Last Friday night, some amazing music could be heard emanating
from the sanctuary of the quaint Methodist Church on the
appropriately named corner of Church and Fourth streets. A chamber
concert featuring guest artist Elizabeth Buchanan brought a very
diverse group of musicians together in Gilroy.
Last Friday night, some amazing music could be heard emanating from the sanctuary of the quaint Methodist Church on the appropriately named corner of Church and Fourth streets. A chamber concert featuring guest artist Elizabeth Buchanan brought a very diverse group of musicians together in Gilroy.

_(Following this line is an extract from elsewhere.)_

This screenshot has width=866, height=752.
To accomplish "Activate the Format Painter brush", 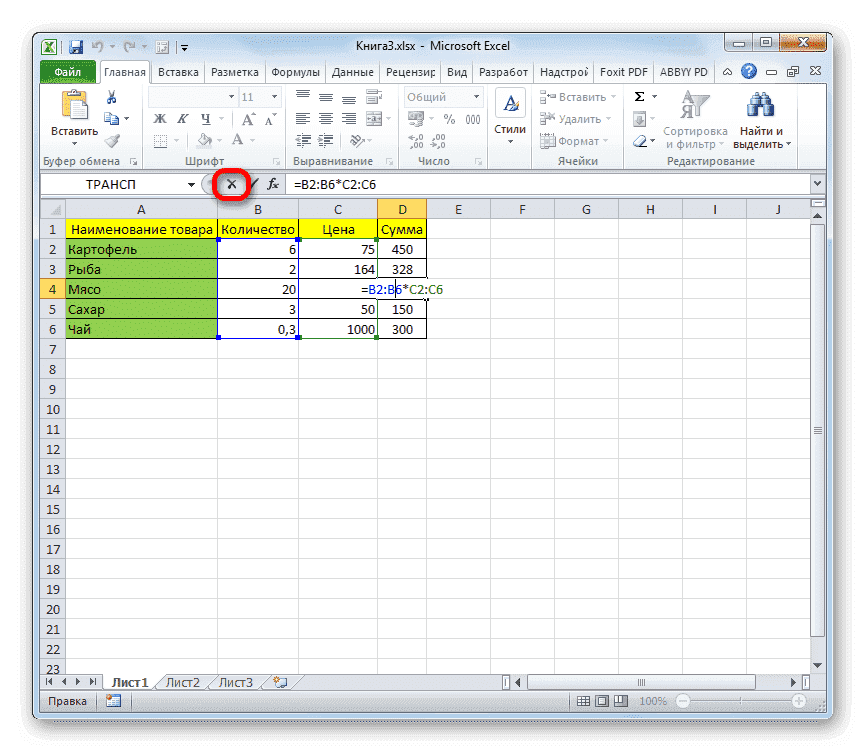I will click(x=113, y=140).
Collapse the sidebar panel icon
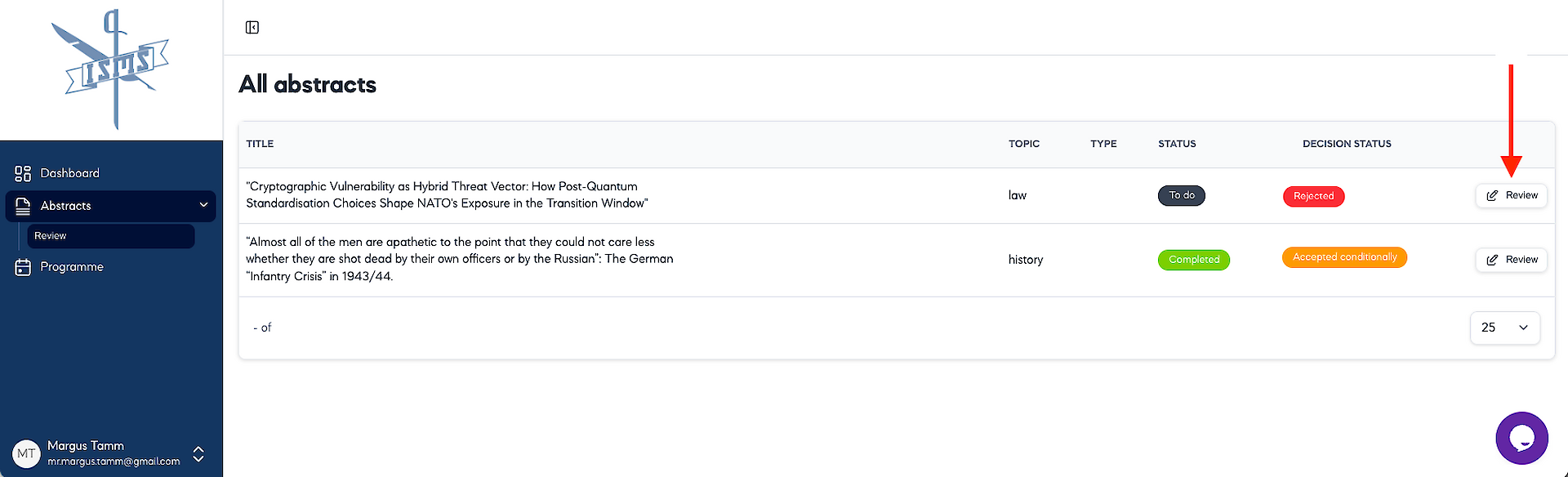 point(252,28)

A resident of North Carolina, Buchanan has a Master of Music Degree in voice performance and has performed in Austria where she attended the Franz Schubert Institute in Baden bei Wien. In 1997, she participated with a group of musicians from North Carolina in a cultural exchange to Saratov, Russia, where they performed several programs of American music.

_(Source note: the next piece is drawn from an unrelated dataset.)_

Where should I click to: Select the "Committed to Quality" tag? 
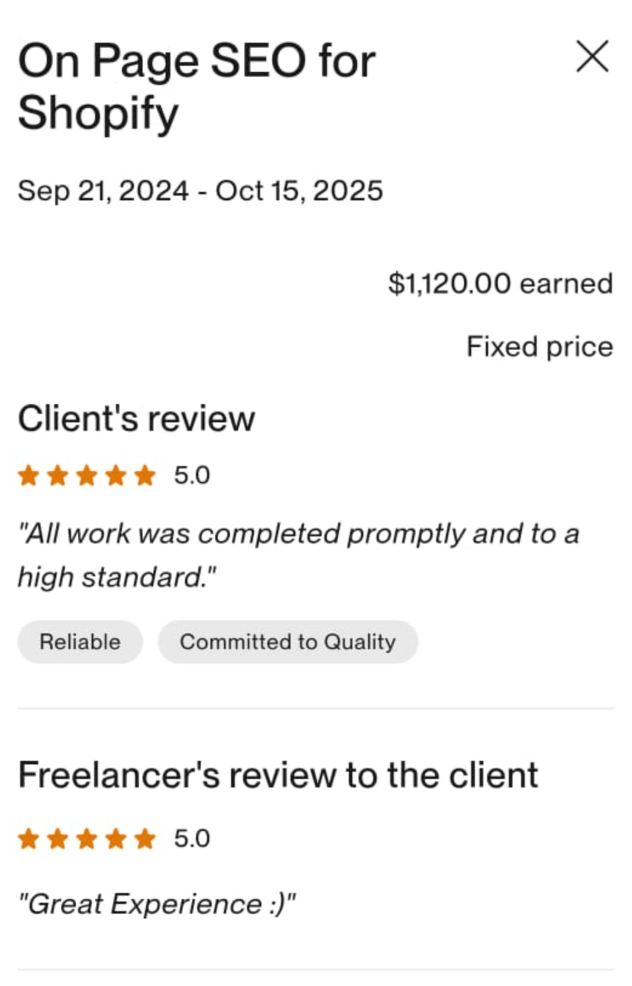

She is a frequent recitalist in North Carolina and enjoyed this chance to perform in Gilroy with her former college roommate and close friend of 45 years, GUSD Music Specialist and Methodist Music Director Gretchen Vandenberg.
The most beautiful moment came when the two friends joined their voices in duet, Buchanan’s soaring up from the chancel with Vandenberg’s echoing down to meet it from the balcony.
Julliard graduate Nettie Fields accompanied on piano. Fields taught elementary school in Hollister until she was invited to start the piano department at Gavilan College. Now organist for the Hollister Presbyterian Church, she also accompanies the Junior High and High School Choirs in Hollister, and plays for the Suzuki Strings.
Herman Schmalzried added the “Sound of Trumpet” on pieces by Purcell and Vivaldi. He has taught for many years both in the U.S. and in his Native Germany, performed with many symphonies, and is active in the local music community.
Beverly Blount, Concert Master for the South Valley Symphony, accompanied on violin. She is an oncology nurse in Gilroy who dedicated several Debussy pieces to her chemotherapy patients.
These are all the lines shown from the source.